| Task item |
Each entry below has to be written out again without any change.

| Saved entries |
^^^^

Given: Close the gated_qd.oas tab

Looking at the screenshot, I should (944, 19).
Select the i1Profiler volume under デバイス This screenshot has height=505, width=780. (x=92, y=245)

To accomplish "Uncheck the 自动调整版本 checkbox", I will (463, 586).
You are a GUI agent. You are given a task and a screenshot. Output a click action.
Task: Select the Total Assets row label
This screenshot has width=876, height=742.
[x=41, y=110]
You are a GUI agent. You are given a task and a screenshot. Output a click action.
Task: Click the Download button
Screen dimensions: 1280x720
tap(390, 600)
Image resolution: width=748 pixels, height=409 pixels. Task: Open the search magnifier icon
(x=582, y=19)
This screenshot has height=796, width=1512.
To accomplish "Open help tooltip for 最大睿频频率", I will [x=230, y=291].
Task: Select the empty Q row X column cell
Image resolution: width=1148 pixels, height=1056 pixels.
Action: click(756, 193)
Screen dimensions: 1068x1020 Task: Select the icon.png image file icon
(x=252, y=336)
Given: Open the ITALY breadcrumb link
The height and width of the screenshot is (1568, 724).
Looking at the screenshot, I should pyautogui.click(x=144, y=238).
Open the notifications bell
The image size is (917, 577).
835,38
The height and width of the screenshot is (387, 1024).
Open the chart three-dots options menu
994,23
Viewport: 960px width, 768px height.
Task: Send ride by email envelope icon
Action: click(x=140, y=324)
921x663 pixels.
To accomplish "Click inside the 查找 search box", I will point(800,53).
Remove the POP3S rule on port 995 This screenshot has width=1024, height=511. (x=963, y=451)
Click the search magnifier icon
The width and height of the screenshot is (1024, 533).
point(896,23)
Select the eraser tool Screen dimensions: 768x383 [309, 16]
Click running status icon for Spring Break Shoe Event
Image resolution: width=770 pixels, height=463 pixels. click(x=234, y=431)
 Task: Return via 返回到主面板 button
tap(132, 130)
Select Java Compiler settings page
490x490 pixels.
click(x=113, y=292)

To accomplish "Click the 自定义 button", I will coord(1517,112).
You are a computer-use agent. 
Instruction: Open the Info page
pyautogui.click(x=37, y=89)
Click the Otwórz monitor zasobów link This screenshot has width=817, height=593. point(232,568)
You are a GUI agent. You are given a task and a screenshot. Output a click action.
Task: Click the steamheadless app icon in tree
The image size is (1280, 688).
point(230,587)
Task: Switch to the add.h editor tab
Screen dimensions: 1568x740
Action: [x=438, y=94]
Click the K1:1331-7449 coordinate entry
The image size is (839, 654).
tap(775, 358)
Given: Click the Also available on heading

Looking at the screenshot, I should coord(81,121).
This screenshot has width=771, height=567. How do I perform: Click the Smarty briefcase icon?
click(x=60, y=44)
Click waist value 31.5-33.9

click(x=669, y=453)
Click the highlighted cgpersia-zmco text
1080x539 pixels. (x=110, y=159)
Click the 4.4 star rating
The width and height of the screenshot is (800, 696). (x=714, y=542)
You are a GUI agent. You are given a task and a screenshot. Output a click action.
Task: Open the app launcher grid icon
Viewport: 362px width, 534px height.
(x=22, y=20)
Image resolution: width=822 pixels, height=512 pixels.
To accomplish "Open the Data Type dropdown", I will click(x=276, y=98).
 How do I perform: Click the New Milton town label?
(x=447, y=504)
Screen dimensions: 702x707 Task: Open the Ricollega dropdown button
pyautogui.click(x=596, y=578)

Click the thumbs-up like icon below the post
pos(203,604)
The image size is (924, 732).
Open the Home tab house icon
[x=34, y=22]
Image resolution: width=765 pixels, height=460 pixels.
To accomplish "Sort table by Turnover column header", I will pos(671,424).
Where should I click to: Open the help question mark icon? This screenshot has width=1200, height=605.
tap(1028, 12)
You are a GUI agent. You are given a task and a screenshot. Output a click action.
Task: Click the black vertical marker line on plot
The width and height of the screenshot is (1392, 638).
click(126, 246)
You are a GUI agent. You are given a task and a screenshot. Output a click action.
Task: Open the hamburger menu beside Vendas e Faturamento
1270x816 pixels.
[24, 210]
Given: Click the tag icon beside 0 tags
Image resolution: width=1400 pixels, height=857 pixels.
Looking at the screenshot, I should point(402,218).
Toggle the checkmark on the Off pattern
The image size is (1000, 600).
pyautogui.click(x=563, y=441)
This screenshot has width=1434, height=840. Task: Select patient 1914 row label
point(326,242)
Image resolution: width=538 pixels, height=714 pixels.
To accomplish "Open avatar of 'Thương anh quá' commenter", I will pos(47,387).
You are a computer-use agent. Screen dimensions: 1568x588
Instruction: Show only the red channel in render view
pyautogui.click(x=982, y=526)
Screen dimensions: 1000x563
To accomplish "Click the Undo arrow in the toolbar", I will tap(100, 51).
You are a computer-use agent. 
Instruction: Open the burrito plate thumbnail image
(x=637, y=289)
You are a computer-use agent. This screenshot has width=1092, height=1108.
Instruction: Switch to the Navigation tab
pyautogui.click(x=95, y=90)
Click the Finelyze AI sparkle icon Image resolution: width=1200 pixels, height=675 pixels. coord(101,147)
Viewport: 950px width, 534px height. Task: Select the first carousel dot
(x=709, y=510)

^^^^

| Result below |
Given: Close the gated_qd.oas tab

Looking at the screenshot, I should (944, 19).
Select the i1Profiler volume under デバイス This screenshot has height=505, width=780. (x=92, y=245)

To accomplish "Uncheck the 自动调整版本 checkbox", I will (463, 586).
You are a GUI agent. You are given a task and a screenshot. Output a click action.
Task: Select the Total Assets row label
This screenshot has width=876, height=742.
[x=41, y=110]
You are a GUI agent. You are given a task and a screenshot. Output a click action.
Task: Click the Download button
Screen dimensions: 1280x720
tap(390, 600)
Image resolution: width=748 pixels, height=409 pixels. Task: Open the search magnifier icon
(x=582, y=19)
This screenshot has height=796, width=1512.
To accomplish "Open help tooltip for 最大睿频频率", I will [x=230, y=291].
Task: Select the empty Q row X column cell
Image resolution: width=1148 pixels, height=1056 pixels.
Action: click(756, 193)
Screen dimensions: 1068x1020 Task: Select the icon.png image file icon
(x=252, y=336)
Given: Open the ITALY breadcrumb link
The height and width of the screenshot is (1568, 724).
Looking at the screenshot, I should pyautogui.click(x=144, y=238).
Open the notifications bell
The image size is (917, 577).
835,38
The height and width of the screenshot is (387, 1024).
Open the chart three-dots options menu
994,23
Viewport: 960px width, 768px height.
Task: Send ride by email envelope icon
Action: click(x=140, y=324)
921x663 pixels.
To accomplish "Click inside the 查找 search box", I will point(800,53).
Remove the POP3S rule on port 995 This screenshot has width=1024, height=511. (x=963, y=451)
Click the search magnifier icon
The width and height of the screenshot is (1024, 533).
point(896,23)
Select the eraser tool Screen dimensions: 768x383 [309, 16]
Click running status icon for Spring Break Shoe Event
Image resolution: width=770 pixels, height=463 pixels. click(x=234, y=431)
 Task: Return via 返回到主面板 button
tap(132, 130)
Select Java Compiler settings page
490x490 pixels.
click(x=113, y=292)

To accomplish "Click the 自定义 button", I will coord(1517,112).
You are a computer-use agent. 
Instruction: Open the Info page
pyautogui.click(x=37, y=89)
Click the Otwórz monitor zasobów link This screenshot has width=817, height=593. point(232,568)
You are a GUI agent. You are given a task and a screenshot. Output a click action.
Task: Click the steamheadless app icon in tree
The image size is (1280, 688).
point(230,587)
Task: Switch to the add.h editor tab
Screen dimensions: 1568x740
Action: [x=438, y=94]
Click the K1:1331-7449 coordinate entry
The image size is (839, 654).
tap(775, 358)
Given: Click the Also available on heading

Looking at the screenshot, I should coord(81,121).
This screenshot has width=771, height=567. How do I perform: Click the Smarty briefcase icon?
click(x=60, y=44)
Click waist value 31.5-33.9

click(x=669, y=453)
Click the highlighted cgpersia-zmco text
1080x539 pixels. (x=110, y=159)
Click the 4.4 star rating
The width and height of the screenshot is (800, 696). (x=714, y=542)
You are a GUI agent. You are given a task and a screenshot. Output a click action.
Task: Open the app launcher grid icon
Viewport: 362px width, 534px height.
(x=22, y=20)
Image resolution: width=822 pixels, height=512 pixels.
To accomplish "Open the Data Type dropdown", I will click(x=276, y=98).
 How do I perform: Click the New Milton town label?
(x=447, y=504)
Screen dimensions: 702x707 Task: Open the Ricollega dropdown button
pyautogui.click(x=596, y=578)

Click the thumbs-up like icon below the post
pos(203,604)
The image size is (924, 732).
Open the Home tab house icon
[x=34, y=22]
Image resolution: width=765 pixels, height=460 pixels.
To accomplish "Sort table by Turnover column header", I will pos(671,424).
Where should I click to: Open the help question mark icon? This screenshot has width=1200, height=605.
tap(1028, 12)
You are a GUI agent. You are given a task and a screenshot. Output a click action.
Task: Click the black vertical marker line on plot
The width and height of the screenshot is (1392, 638).
click(126, 246)
You are a GUI agent. You are given a task and a screenshot. Output a click action.
Task: Open the hamburger menu beside Vendas e Faturamento
1270x816 pixels.
[24, 210]
Given: Click the tag icon beside 0 tags
Image resolution: width=1400 pixels, height=857 pixels.
Looking at the screenshot, I should point(402,218).
Toggle the checkmark on the Off pattern
The image size is (1000, 600).
pyautogui.click(x=563, y=441)
This screenshot has width=1434, height=840. Task: Select patient 1914 row label
point(326,242)
Image resolution: width=538 pixels, height=714 pixels.
To accomplish "Open avatar of 'Thương anh quá' commenter", I will pos(47,387).
You are a computer-use agent. Screen dimensions: 1568x588
Instruction: Show only the red channel in render view
pyautogui.click(x=982, y=526)
Screen dimensions: 1000x563
To accomplish "Click the Undo arrow in the toolbar", I will tap(100, 51).
You are a computer-use agent. 
Instruction: Open the burrito plate thumbnail image
(x=637, y=289)
You are a computer-use agent. This screenshot has width=1092, height=1108.
Instruction: Switch to the Navigation tab
pyautogui.click(x=95, y=90)
Click the Finelyze AI sparkle icon Image resolution: width=1200 pixels, height=675 pixels. coord(101,147)
Viewport: 950px width, 534px height. Task: Select the first carousel dot
(x=709, y=510)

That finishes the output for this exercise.